**What the task requires**
Give as a numbered list the part of the records that opens with the line containing "The image size is (1389, 868)." and closes with the line containing "Action: pyautogui.click(x=1209, y=251)", both ends included and blank lines left out. Leave the pictures out of the answer.

**Data section**
____
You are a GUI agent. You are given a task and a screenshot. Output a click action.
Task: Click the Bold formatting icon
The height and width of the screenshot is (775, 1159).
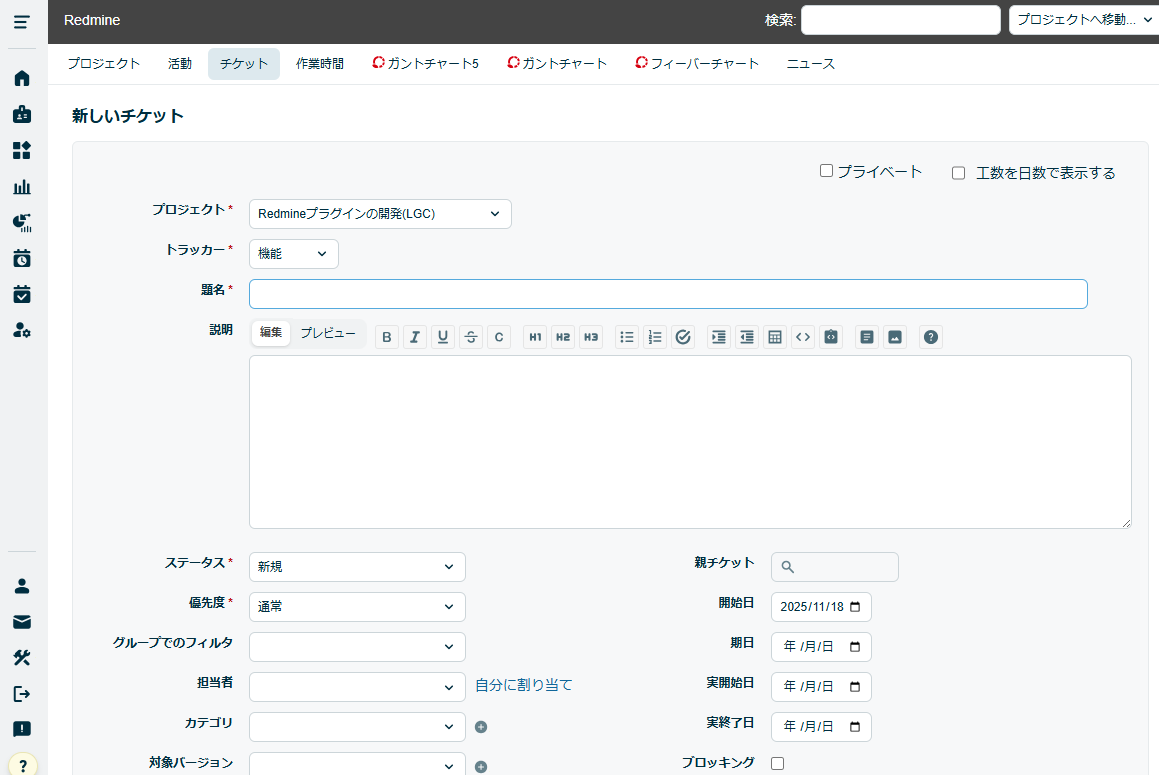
____
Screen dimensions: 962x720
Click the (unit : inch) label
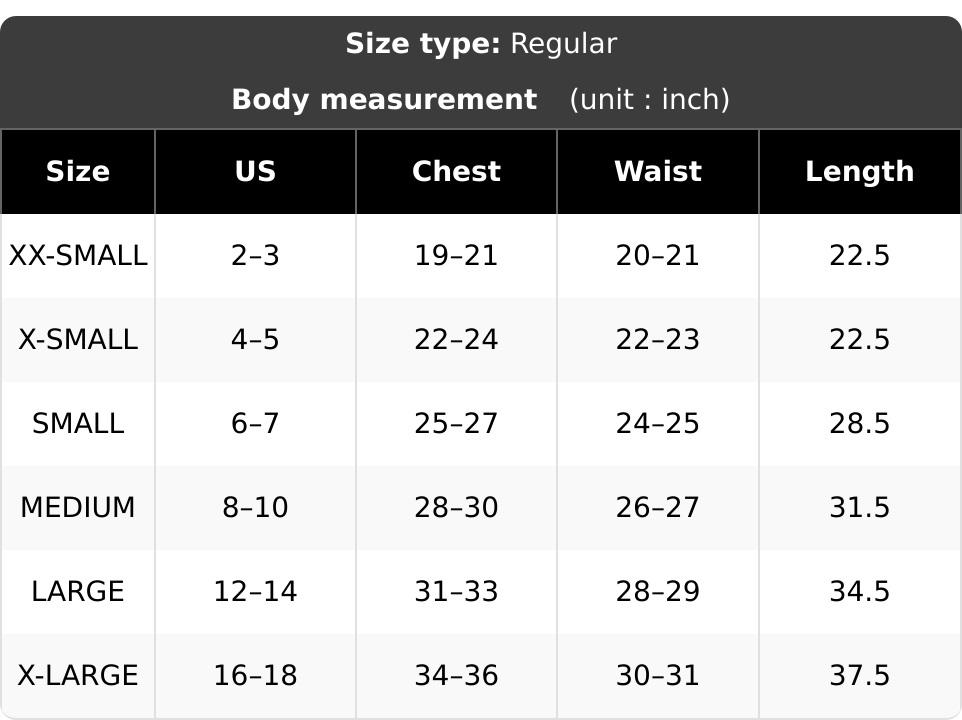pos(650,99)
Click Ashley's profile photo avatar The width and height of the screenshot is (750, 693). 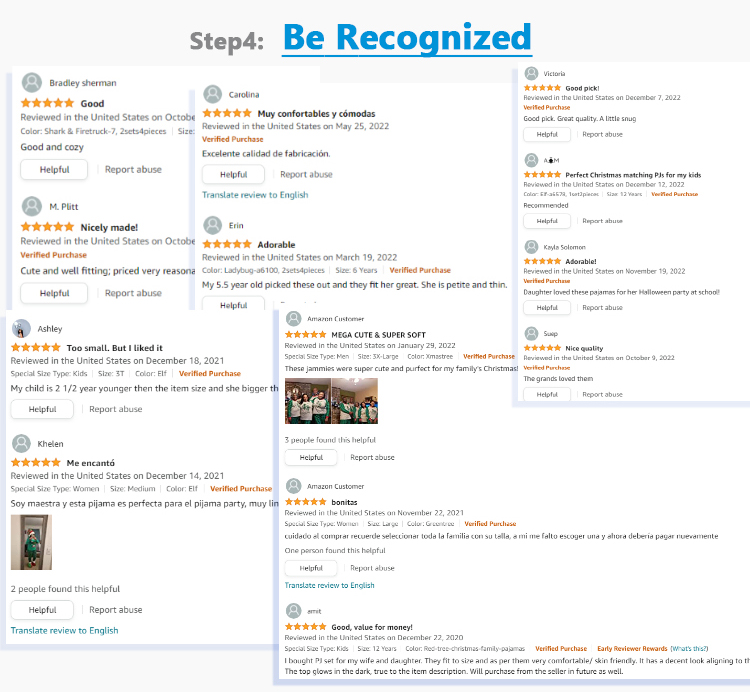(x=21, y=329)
____
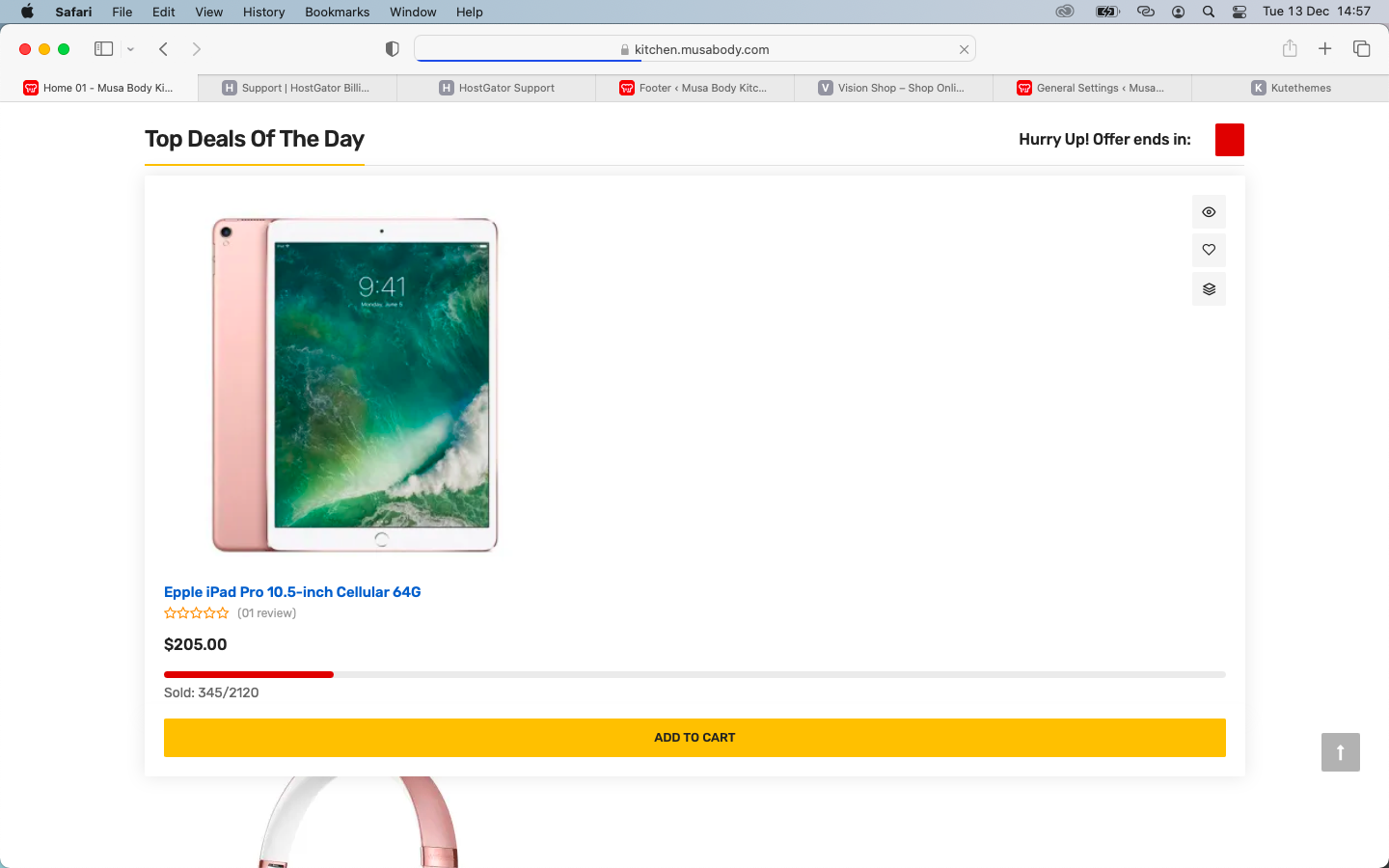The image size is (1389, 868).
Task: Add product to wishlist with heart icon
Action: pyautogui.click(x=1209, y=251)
____
**Task output**
1. The image size is (1389, 868).
2. Task: Add product to wishlist with heart icon
3. Action: pyautogui.click(x=1209, y=251)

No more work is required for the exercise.